Seventy games into his Major League career, Rays shortstop Wander Franco has agreed to an 11-year, $182MM contract extension. The contract also comes with a $25MM club option for the 2033 season (with a $2MM buyout) and a series of $3MM escalators based on MVP voting, so the deal’s maximum value sits at $223MM over 12 years. Franco is represented by agent Manny Paula.
Franco’s contract is both a franchise record for the Rays, topping Evan Longoria’s previous $100MM guarantee, and also a record for any player with less than one year of Major League service time. Ronald Acuna Jr.’s eight-year, $100MM contract had been the largest ever signed by a player with less than a year of service, but Franco will nearly double that sum with today’s precedent-shattering agreement.

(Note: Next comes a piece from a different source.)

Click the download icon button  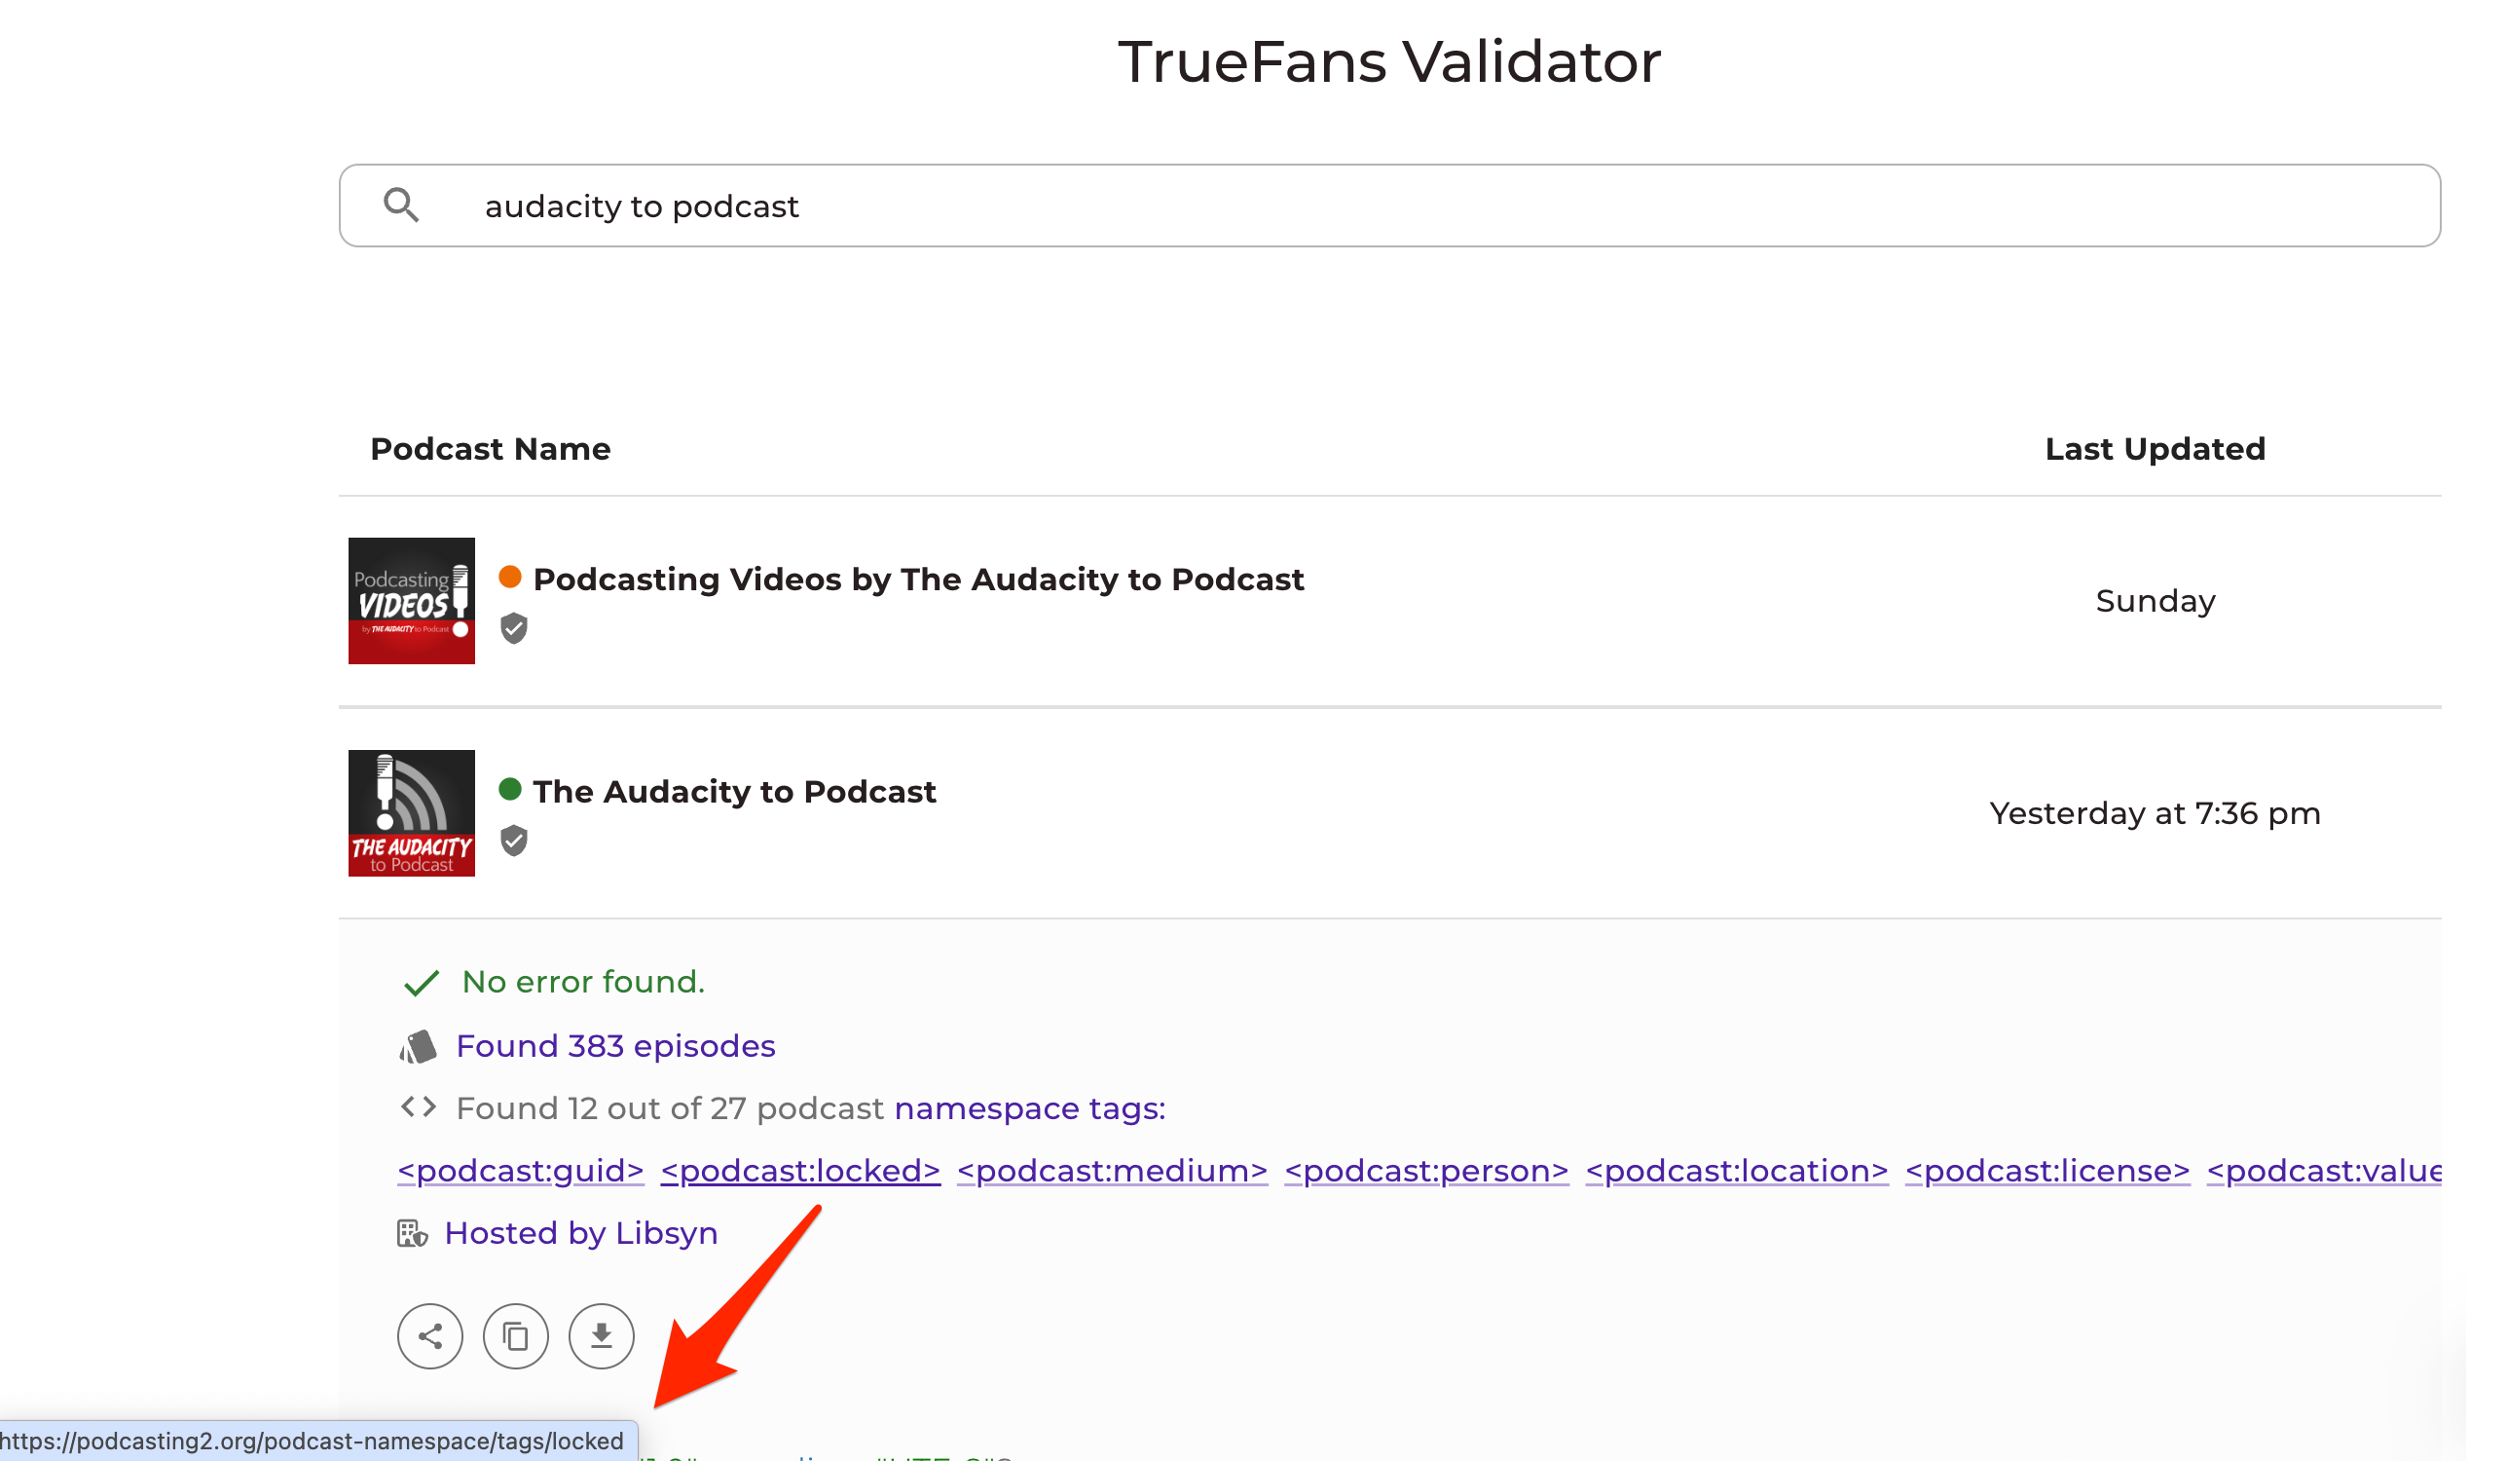(601, 1336)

In terms of financial breakdown, Franco will receive a $5MM bonus right off the bat. The shortstop will earn $1MM in 2022, $2MM in both 2023 and 2024, $8MM in 2025, $15MM in 2016, $22MM in 2027, and then $25MM in each of the 2028-32 seasons.
Franco would receive an extra $3MM in the event of a trade, but there isn’t any no-trade protection involved in the extension. There also aren’t any provisions related to the Rays’ plan to split time between Tampa and Montreal once the team’s lease at Tropicana Field is up after the 2027 season.
Franco, who won’t turn 21 until March, ranked as the sport’s No. 1 overall prospect in each of the past three offseasons and largely justified that hype when he debuted just months after his 20th birthday. The switch-hitter slashed .288/.347/.463 with seven home runs, 18 doubles, five triples and a pair of stolen bases through 308 plate appearances.
From July 25 to Sept. 29, Franco embarked on one of the more remarkable stretches in recent memory, reaching base in a staggering 43 consecutive games in spite of his youth. During that time, he posted a combined .329/.398/.545 batting line with more walks (9.1%) than strikeouts (8.1%). Franco only appeared in 70 games this season but was impressive enough to finish third in AL Rookie of the Year voting.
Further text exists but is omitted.